__Extract provided__
To Mark Joel Lattao,

Hey. How are things with Jason? Ayeeeeeeee. Paano na ako? LOL. I think I can’t be with the group for a long time. No more Red Horse/Colt 45/tequila, no more Starbucks, no more flirting, no more laughter, no more gimmicks, no more disco, no more pictures, no more trips, no more free meal, no more anything with you guys for now :( It maybe a little harsh but what I’m dealing with is even harsher than those. Remember the things I opened to you? Those were just half of my burden I’m carrying right now. Anyway, I don’t want you to get worried. So stay happy! If others hurt you, tell me and I’ll kick their dirty asses! Bwahahaha! Take Care of yourself because I know you really are very sensitive. If you are troubled, sorry if I can’t be there for now so please don’t do anything stupid, okay? I want you to be much happier than you are right now so stop searching for Mr. Right. Love will come knocking at your door someday. I know it! You deserve being safe and loved. So just focus on your study. Maybe one day you’ll become one of the best nurses that existed, right?

__Exercise description__
Copy the whole letter to Mark Joel Lattao above, word for word.

__Supplied material__
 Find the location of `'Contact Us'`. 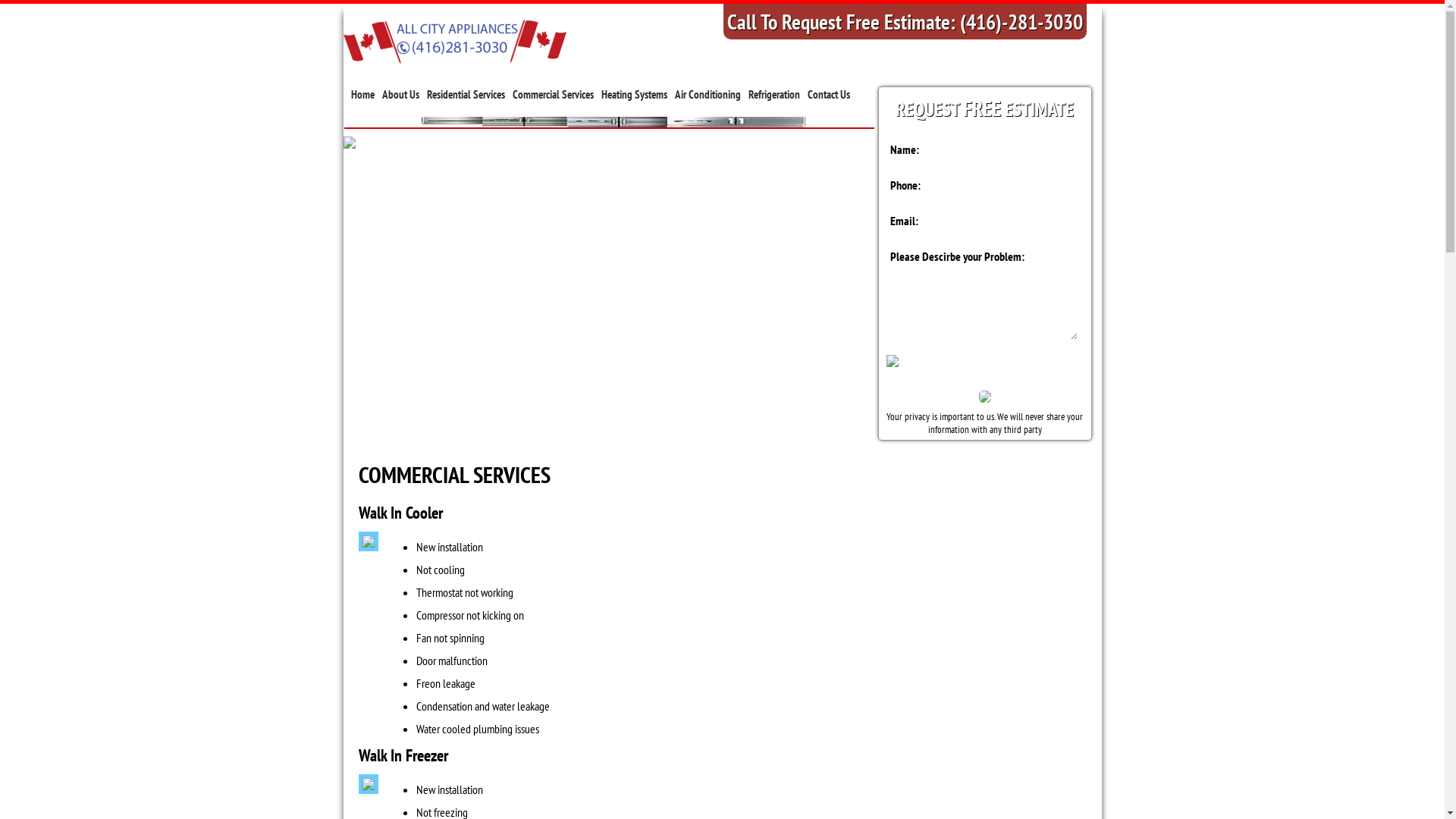

'Contact Us' is located at coordinates (827, 94).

__Worked answer__
To Mark Joel Lattao,

Hey. How are things with Jason? Ayeeeeeeee. Paano na ako? LOL. I think I can’t be with the group for a long time. No more Red Horse/Colt 45/tequila, no more Starbucks, no more flirting, no more laughter, no more gimmicks, no more disco, no more pictures, no more trips, no more free meal, no more anything with you guys for now :( It maybe a little harsh but what I’m dealing with is even harsher than those. Remember the things I opened to you? Those were just half of my burden I’m carrying right now. Anyway, I don’t want you to get worried. So stay happy! If others hurt you, tell me and I’ll kick their dirty asses! Bwahahaha! Take Care of yourself because I know you really are very sensitive. If you are troubled, sorry if I can’t be there for now so please don’t do anything stupid, okay? I want you to be much happier than you are right now so stop searching for Mr. Right. Love will come knocking at your door someday. I know it! You deserve being safe and loved. So just focus on your study. Maybe one day you’ll become one of the best nurses that existed, right?